Task inputs:
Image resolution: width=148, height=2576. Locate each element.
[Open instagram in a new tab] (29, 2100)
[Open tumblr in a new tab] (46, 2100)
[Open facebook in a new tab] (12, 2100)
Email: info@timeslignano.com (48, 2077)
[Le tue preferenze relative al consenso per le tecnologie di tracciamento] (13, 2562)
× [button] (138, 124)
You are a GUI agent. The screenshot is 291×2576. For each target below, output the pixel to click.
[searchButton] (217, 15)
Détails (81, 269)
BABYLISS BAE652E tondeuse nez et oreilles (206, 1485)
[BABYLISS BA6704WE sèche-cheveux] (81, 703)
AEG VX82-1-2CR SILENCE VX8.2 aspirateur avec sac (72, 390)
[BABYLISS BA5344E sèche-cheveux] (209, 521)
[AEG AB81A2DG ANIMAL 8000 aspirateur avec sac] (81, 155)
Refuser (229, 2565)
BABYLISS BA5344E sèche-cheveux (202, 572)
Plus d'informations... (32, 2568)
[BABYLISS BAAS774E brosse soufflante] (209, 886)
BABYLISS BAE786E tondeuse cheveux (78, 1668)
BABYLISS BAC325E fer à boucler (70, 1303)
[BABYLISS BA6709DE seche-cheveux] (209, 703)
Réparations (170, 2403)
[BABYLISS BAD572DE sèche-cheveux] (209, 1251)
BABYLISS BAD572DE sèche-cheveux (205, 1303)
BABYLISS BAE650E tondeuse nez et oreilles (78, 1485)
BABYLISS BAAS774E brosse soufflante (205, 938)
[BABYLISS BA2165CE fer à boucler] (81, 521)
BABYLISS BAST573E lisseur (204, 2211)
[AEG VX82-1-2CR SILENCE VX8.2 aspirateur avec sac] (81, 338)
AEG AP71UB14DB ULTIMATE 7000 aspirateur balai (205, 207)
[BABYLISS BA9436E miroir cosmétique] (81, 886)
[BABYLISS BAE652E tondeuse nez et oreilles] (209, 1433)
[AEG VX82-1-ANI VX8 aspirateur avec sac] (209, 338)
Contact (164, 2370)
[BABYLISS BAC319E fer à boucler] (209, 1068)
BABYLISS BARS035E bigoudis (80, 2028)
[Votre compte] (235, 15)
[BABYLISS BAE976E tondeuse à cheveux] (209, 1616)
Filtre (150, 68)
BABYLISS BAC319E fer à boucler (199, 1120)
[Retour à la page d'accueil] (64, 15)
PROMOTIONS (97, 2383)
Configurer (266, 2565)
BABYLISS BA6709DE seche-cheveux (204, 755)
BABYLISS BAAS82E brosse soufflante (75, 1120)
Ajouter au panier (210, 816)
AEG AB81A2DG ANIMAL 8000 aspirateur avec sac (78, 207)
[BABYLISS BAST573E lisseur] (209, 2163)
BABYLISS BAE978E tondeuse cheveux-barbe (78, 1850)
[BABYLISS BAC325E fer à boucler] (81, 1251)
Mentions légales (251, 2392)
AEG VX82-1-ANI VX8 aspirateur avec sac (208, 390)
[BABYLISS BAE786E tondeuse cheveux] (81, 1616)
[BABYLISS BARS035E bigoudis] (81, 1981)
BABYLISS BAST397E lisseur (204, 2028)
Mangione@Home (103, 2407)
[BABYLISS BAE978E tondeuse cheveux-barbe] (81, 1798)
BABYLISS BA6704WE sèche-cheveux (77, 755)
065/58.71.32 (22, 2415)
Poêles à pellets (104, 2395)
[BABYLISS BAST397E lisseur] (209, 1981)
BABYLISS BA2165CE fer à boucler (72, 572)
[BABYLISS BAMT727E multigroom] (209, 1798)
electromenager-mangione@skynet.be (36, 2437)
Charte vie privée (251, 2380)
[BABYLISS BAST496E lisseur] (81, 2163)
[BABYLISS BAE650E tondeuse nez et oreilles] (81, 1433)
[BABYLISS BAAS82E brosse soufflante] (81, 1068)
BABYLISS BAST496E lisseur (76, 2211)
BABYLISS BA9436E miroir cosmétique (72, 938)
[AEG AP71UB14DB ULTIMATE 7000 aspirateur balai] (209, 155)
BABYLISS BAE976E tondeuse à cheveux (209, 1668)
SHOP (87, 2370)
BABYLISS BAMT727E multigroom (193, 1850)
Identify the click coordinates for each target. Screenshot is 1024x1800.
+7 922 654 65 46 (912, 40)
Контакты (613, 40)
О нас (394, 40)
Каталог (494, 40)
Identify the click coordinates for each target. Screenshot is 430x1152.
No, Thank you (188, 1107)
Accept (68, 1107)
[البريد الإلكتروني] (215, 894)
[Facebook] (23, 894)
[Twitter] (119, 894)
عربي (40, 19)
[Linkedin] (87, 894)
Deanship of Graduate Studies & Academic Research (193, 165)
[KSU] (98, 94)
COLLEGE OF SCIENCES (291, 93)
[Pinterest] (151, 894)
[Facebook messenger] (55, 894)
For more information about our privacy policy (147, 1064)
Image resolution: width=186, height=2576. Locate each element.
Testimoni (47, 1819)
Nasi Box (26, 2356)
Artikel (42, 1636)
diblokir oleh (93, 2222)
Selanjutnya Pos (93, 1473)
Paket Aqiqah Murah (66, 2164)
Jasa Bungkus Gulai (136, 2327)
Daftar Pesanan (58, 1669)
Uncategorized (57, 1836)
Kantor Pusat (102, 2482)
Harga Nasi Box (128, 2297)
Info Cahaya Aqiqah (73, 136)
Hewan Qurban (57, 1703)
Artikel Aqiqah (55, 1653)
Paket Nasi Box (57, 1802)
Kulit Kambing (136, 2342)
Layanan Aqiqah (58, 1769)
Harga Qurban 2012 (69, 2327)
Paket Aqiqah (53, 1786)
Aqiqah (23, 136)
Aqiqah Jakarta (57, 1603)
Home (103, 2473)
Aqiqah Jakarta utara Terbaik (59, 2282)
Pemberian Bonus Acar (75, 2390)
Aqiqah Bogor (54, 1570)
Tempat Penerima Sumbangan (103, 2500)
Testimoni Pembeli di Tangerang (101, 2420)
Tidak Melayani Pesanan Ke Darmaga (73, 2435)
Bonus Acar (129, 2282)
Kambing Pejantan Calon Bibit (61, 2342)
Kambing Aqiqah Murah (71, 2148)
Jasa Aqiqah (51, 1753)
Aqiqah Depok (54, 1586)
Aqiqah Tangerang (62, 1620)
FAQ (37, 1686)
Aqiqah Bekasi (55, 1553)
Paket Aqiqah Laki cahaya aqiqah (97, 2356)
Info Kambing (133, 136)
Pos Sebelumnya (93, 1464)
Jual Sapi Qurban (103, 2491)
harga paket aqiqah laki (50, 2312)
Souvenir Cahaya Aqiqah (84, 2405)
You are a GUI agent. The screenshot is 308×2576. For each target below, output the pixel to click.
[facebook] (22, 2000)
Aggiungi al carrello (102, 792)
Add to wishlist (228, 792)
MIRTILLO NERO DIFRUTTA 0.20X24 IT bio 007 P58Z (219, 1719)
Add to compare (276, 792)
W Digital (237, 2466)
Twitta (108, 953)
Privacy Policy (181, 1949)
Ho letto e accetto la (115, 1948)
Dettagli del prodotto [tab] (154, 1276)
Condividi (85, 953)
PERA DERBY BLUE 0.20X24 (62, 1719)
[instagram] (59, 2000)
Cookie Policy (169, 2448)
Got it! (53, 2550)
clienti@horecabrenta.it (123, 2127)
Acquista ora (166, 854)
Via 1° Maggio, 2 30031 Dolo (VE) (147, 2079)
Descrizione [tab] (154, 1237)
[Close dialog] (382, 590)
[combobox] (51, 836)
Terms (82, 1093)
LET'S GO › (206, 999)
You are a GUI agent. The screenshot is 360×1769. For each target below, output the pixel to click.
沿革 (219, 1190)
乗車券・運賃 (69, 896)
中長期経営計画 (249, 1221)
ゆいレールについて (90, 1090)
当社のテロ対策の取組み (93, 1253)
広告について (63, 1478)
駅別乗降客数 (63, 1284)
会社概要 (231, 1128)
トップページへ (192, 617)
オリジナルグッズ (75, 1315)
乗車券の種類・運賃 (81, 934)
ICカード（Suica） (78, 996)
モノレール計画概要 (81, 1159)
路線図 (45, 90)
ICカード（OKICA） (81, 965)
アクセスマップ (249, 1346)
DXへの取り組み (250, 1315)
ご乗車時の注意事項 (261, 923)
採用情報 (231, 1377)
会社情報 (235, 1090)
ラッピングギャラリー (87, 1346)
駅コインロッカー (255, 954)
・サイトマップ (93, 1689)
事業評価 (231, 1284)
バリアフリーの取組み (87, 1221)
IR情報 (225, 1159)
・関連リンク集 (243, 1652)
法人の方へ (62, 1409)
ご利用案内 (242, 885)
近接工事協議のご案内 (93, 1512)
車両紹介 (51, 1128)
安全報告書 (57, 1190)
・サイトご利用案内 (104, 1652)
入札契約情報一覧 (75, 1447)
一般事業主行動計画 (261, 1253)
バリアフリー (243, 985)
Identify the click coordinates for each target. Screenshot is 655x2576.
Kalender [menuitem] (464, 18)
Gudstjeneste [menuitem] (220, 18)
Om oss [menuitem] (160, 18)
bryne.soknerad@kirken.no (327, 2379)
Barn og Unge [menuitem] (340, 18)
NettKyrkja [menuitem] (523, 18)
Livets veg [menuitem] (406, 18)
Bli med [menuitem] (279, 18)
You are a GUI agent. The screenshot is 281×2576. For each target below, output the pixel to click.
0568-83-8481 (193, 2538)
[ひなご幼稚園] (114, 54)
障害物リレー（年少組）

Goal of the exercise: The response should hold exactly the lines starting at the line with "BABYLISS BAE786E tondeuse cheveux (78, 1668)" and ending at the line with "[BABYLISS BA9436E miroir", and no other line of the material above.

Written solution:
BABYLISS BAE786E tondeuse cheveux (78, 1668)
BABYLISS BAC325E fer à boucler (70, 1303)
[BABYLISS BA6709DE seche-cheveux] (209, 703)
Réparations (170, 2403)
[BABYLISS BAD572DE sèche-cheveux] (209, 1251)
BABYLISS BAD572DE sèche-cheveux (205, 1303)
BABYLISS BAE650E tondeuse nez et oreilles (78, 1485)
BABYLISS BAAS774E brosse soufflante (205, 938)
[BABYLISS BA2165CE fer à boucler] (81, 521)
BABYLISS BAST573E lisseur (204, 2211)
[AEG VX82-1-2CR SILENCE VX8.2 aspirateur avec sac] (81, 338)
AEG AP71UB14DB ULTIMATE 7000 aspirateur balai (205, 207)
[BABYLISS BA9436E miroir cosmétique] (81, 886)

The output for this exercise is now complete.